The European Commission told Manuel Valls, Hollande's new Prime Minister to "be more like Spain", and impose more austerity to meet deficit targets. The irony of course is that Spain has failed at least three times to meet repeatedly watered-down deficit targets.
Via translation from El Pais, please consider EC Says No to Valls Deficit Request.
The flamboyant French Prime Minister, Manuel Valls, asked the European Commission to grant him leniency on meeting deficit targets in exchange for reforms, cuts to public spending, and tax breaks. Valls received yesterday the Commission response: No. No way. There will be none of that.
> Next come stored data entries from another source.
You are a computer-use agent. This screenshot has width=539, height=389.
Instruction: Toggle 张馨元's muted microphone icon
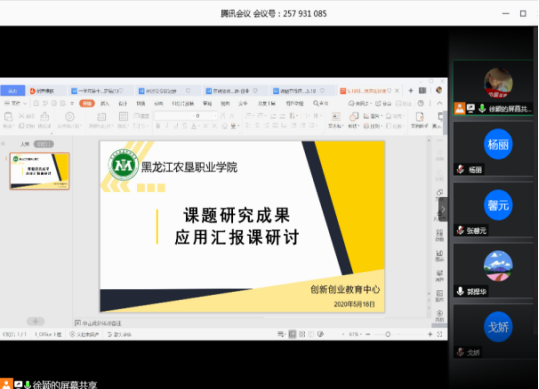click(x=461, y=230)
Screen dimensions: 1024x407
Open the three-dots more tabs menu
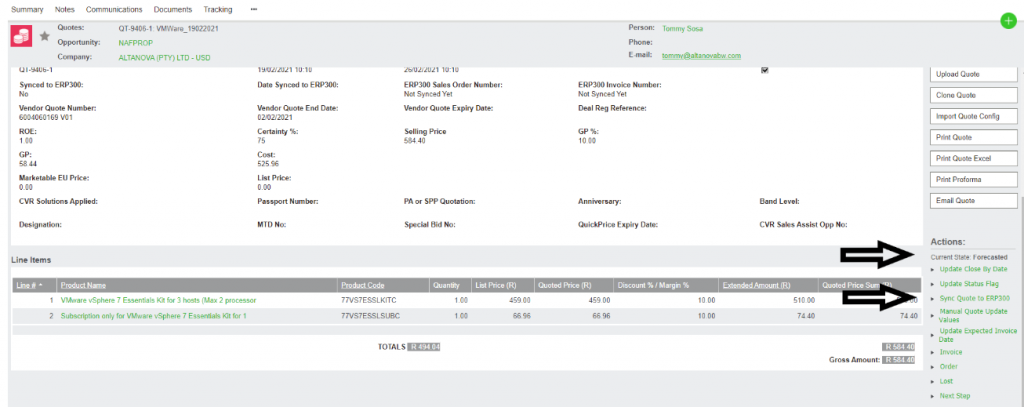point(253,9)
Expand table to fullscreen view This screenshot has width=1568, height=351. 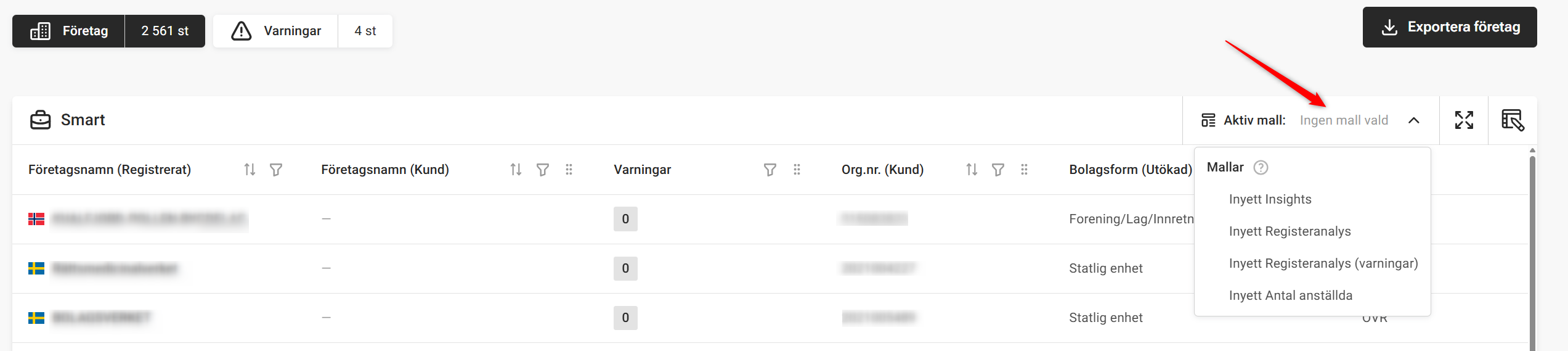(x=1464, y=120)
German Finance Minister, Wolfgang Schäuble, suggested that France had been given leeway twice already, and a third time could be counterproductive. The vice president even Economic Affairs Commission Olli Rehn, yesterday got out the glove and categorically ruled out more time to Paris.
"An extension of the deficit targets for France would be justified only if there are negative surprises. And there is nothing like that on the horizon. The eurozone is in full recovery, "he told Reuters. That view is shared by President José Manuel Durão Barroso and Jean-Claude Juncker.
Rehn cited as models for France to countries that have made reforms, such as Germany and more recently, Ireland, Latvia and even Spain, although in three cases the results still leave much to be desired.
In April, Paris must send their tax plans to Brussels. And that's when the mess really starts.
Olli Rehn's notion that the eurozone is in full recovery is of course laughable. As for negative surprises, expect to see plenty of them.